L'alimentazione sportiva per il bambino

Le raccomandazioni nutrizionali che lo sportivo di età pediatrica deve seguire sono analoghe a quelle prescritte all'adulto che fa sport, e si riassumono nella raccomandazione di evitare errori grossolani che possono far scadere notevolmente la prestazione, vanificare l'effetto dell'allenamento o peggio diventare pericolose per la salute dell'organismo in crescita.

 

 

È consigliabile quindi non modificare la composizione qualitativa della dieta del bambino sportivo, ma rispettare alcune regole che riguardano i pasti che precedono e seguono l'allenamento, ferme restando le regole di una dieta equilibrata:

  • consumare il pasto precedente l'attività fisica almeno tre ore prima; dovrebbe trattarsi di un pasto equilibrato ma non troppo pesante, vanno quindi evitati cibi troppo ricchi in grassi e un eccesso di zuccheri semplici;
  • consumare il pasto successivo all'allenamento entro 2-3 ore, questo pasto dovrebbe essere ricco di carboidrati (semplici e complessi) per reintegrare le scorte di glicogeno, soprattutto per gli sport intensi come il calcio, il basket, la corsa, lo sci di fondo, e dove vi sia una prevalenza di attività anaerobica;
  • prevedere una adeguata distribuzione dell'apporto di proteine durante la giornata, senza per questo aumentarne eccessivamente le quantità;

 

 

Bisogni psicologici

Baby Sport

Cosa sapere

Il bambino sportivo, inteso non come quello che pratica semplicemente la normale attività fisica adeguata alla sua età, bensì come il bambino o ragazzo che fa agonismo o la bambina che studia all'accademia di danza, ovvero in generale quello/a che esercita una attività fisica per più di tre ore al giorno, tutti i giorni o quasi, è un soggetto sottoposto ad una quantità e qualità di stress particolare.

Il livello di competitività cui questi giovani sono sottoposti, la continua sfida con se stessi e con le proprie capacità, il continuo confronto con gli altri coetanei con/contro cui gareggiano, e dunque la continua rincorsa al miglioramento delle proprie prestazioni, sono tutti elementi che con facilità si sommano e che hanno effetti non sempre positivi sulla costruzione della identità personale e dunque in ultima analisi sull'equilibrio psicologico. Inoltre in questi bambini più spesso e in modo più esplicito che negli altri viene da tutti - famiglia, educatori, insegnanti - sottolineato il legame tra comportamento, alimentazione e qualità delle prestazioni.

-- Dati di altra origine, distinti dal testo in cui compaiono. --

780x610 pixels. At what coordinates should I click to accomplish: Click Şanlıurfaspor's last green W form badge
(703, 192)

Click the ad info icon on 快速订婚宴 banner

Si configura così un rischio (troppo?) alto che l'attenzione di tutti sia focalizzata sul risultato della prestazione, più che sulla prestazione in sé e per sé.

Cosa fare

Nel favorire l'attività sportiva bisognerà fare attenzione a che questa sia un'occasione educativa e di crescita personale per il bambino.

 

 

Ovvero, che lo sport o la danza o qualunque altra attività fisica organizzata siano un modo per ampliare la cultura e le capacità emotive oltre che la sostanza esistenziale dei futuri adulti, un po' come accadeva per gli antichi Greci, più che una corsa al risultato, al successo, alla vittoria e niente altro, come è invece più tipico delle prestazioni atletiche e sportive in generale di oggi.

Insegnare anche a perdere, apprezzare il senso del partecipare per far sì che una adeguata dose di competizione resti un'esperienza sana piuttosto che patogena.

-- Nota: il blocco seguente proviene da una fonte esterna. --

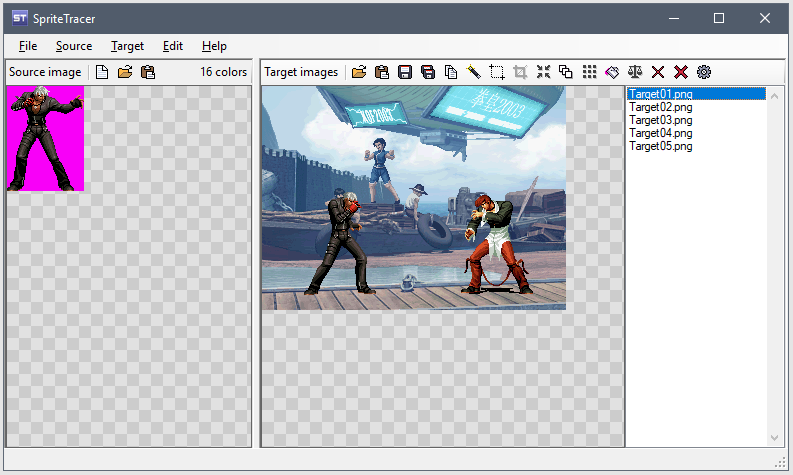Select the magic wand tool
The image size is (793, 475).
pos(474,72)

È fondamentale che i genitori si mostrino allegri e soddisfatti del fatto che il figlio è in gara piuttosto che perché, e solo se, vince.

Un altro punto resta di fondamentale importanza ai fini della prevenzione dei distrurbi delle condotte alimentari: sconfessare e contrastare apertamente quelle insegnanti - soprattutto di danza ma anche di altre attività sportive - che fanno continui riferimenti al peso, minacciando i ragazzi di escluderli dalle competizioni o dalle prestazioni se non perdono peso ed insistendo sul controllo ponderale di etto in etto.

Cosa non fare

Andrà posta molta attenzione a che il ragazzo non fraintenda, a che non debba mai temere di deludere i genitori qualora non raggiunga le prestazioni desiderate.

Evitare dunque di mostrarsi tristi o troppo ansiosi o desiderosi del loro successo ed evitare altresì di subordinare tutti gli aspetti della vita e ancor più gli affetti e gli aspetti emotivi della vita alla qualità delle prestazioni agonistiche.

Non unirsi o tentare di fare seguire ai giovani di cui si ha la responsabilità (figli, nipoti, alunni o altro) quelle assurde raccomandazioni o incitamenti minacciosi che provengono talora da certi insegnanti affinché i ragazzi perdano peso.

In poche parole vietare di concentrare l'attenzione sulla perdita di peso come via preferenziale e imprescindibile al successo ed alla approvazione.